** GIVEN EXERCISE A **
Revise the records from their first line through the line containing "pyautogui.click(x=339, y=125)", replacing "Mappings" with "Settings" and leaving everything else unchanged. Return only those lines.

[BEGIN TEXT SEGMENT]

Can we embrace LGBT+ firebrands, such as Arthur Evans and Hanover-born Rita Mae Brown, the trailblazing author and human rights champion who fell in love with books at Martin Library?
Brown likely crossed paths with Evans in New York City in the late 1960s and early 1970s.
In our public histories, our “community history brand” — the history that shows up as public murals, sculptures, open-to-the-public exhibits, storyboards, and other accessible memory initiatives — what is consistently publicly recognized and embraced and what resonates?
May this be a humble plea to make room in our public histories, our “community history brand,” for the others, the outsiders, the freedom fighters and the peacemakers.
Too often, the bold freedom fighters and mold-breakers, the boat-rockers and pot-stirrers, the colorful and the creatives, the moral instigators and muckrakers, the resistance and its insurgents, the merry pranksters and misfits, the angelic warriors and good troublemakers, the poets and visionaries, the dreamers and deep thinkers, the humanists and the peacemakers have been drowned out, shaded, slighted, or cast aside.

[END TEXT SEGMENT]

** GIVEN EXERCISE B **
According to the text on public history, where did Rita Mae Brown fall in love with books?

[BEGIN DATASET]

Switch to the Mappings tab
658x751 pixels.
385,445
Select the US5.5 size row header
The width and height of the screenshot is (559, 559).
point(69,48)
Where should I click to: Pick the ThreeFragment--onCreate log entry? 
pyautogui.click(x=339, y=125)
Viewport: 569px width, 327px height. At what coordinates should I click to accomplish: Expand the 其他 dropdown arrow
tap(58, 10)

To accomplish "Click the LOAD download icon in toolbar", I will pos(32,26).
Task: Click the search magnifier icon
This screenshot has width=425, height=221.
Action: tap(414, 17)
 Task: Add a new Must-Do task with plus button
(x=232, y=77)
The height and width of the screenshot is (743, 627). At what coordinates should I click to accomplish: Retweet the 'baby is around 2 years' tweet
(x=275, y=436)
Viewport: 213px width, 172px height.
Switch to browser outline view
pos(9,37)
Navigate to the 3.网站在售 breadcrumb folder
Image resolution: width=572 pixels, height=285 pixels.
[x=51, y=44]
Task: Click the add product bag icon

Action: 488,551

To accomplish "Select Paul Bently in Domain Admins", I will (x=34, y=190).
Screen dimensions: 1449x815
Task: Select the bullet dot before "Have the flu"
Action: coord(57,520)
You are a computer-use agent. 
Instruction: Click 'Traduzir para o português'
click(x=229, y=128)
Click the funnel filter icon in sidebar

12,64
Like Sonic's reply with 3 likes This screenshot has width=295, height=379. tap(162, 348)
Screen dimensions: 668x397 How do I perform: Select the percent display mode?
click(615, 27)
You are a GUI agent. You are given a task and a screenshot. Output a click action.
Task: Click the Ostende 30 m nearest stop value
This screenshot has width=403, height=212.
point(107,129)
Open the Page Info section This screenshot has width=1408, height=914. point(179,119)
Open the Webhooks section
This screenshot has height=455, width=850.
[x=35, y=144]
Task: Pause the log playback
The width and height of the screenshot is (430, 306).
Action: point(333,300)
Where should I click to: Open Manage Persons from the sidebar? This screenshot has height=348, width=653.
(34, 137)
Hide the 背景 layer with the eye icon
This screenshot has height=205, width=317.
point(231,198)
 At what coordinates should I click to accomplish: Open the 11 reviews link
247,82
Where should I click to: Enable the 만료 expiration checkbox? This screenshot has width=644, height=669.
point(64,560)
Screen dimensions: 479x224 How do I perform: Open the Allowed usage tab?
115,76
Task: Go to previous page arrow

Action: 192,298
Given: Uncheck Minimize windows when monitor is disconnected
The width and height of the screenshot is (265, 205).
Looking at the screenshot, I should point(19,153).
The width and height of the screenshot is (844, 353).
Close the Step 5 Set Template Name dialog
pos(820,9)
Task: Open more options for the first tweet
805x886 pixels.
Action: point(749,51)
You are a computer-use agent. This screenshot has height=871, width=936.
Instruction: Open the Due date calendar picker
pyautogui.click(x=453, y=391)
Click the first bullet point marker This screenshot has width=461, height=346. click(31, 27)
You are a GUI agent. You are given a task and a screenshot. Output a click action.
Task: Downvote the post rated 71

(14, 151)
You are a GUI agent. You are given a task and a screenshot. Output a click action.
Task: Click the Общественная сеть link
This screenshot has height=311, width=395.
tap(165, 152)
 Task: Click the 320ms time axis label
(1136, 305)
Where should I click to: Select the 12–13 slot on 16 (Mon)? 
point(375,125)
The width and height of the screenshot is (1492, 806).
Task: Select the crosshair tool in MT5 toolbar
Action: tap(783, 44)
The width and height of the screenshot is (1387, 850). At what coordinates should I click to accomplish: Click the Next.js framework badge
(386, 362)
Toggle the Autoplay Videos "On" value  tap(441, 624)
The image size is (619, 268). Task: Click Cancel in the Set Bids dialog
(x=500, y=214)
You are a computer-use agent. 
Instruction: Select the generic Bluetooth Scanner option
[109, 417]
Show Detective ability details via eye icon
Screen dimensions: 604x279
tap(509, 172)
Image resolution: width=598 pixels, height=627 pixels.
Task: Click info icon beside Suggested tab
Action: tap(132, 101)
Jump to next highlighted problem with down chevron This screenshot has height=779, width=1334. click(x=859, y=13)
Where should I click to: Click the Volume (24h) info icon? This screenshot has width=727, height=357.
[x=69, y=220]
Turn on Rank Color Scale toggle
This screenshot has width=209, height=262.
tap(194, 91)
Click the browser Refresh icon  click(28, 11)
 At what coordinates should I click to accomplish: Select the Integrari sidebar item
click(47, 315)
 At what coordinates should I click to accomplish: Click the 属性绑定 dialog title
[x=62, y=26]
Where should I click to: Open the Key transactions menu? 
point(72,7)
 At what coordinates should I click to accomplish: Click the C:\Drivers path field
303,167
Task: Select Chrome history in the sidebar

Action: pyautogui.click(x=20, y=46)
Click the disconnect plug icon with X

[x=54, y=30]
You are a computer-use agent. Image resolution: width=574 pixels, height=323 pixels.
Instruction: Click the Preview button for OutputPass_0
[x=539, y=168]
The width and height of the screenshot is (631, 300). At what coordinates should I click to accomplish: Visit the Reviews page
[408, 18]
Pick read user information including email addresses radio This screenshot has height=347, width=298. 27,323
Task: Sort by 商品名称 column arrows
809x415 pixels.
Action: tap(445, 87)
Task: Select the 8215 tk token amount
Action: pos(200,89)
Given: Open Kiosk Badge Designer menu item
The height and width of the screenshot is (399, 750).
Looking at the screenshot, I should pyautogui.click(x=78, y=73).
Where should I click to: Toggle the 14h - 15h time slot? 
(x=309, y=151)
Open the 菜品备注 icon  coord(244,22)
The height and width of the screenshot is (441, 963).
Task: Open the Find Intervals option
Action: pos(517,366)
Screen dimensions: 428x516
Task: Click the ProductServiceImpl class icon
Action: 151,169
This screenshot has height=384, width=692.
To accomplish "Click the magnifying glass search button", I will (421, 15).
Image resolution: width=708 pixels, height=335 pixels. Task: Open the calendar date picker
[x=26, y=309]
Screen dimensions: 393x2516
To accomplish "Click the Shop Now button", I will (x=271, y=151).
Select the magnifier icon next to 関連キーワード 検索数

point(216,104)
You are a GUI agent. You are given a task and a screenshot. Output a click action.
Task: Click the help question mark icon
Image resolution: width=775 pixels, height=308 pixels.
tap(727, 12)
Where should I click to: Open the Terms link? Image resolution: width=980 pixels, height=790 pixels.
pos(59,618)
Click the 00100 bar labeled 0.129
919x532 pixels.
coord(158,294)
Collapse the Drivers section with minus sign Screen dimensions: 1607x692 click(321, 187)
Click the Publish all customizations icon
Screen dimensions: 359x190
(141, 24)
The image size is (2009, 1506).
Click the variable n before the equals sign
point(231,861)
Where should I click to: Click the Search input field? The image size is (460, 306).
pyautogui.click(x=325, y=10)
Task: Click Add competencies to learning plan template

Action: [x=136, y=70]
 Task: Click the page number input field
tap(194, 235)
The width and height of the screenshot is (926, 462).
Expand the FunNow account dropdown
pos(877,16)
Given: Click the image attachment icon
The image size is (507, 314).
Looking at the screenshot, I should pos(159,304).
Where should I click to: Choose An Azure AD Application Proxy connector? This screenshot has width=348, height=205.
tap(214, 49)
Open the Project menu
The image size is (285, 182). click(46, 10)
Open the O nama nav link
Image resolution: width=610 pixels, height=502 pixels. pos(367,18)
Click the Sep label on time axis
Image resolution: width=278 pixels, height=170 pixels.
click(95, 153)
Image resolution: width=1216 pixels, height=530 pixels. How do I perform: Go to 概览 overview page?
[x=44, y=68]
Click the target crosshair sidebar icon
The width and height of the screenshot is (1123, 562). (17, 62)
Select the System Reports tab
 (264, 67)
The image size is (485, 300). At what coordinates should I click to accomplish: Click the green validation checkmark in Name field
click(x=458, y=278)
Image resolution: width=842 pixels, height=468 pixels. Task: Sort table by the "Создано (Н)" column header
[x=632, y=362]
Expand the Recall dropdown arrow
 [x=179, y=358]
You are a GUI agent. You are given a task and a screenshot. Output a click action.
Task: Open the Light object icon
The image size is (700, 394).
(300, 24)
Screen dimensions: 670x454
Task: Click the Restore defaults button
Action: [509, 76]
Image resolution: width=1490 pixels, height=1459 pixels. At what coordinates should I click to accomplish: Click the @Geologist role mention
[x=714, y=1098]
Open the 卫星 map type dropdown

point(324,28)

[END DATASET]

** REPLY A **
Switch to the Settings tab
658x751 pixels.
385,445
Select the US5.5 size row header
The width and height of the screenshot is (559, 559).
point(69,48)
Where should I click to: Pick the ThreeFragment--onCreate log entry? 
pyautogui.click(x=339, y=125)

** REPLY B **
At Martin Library.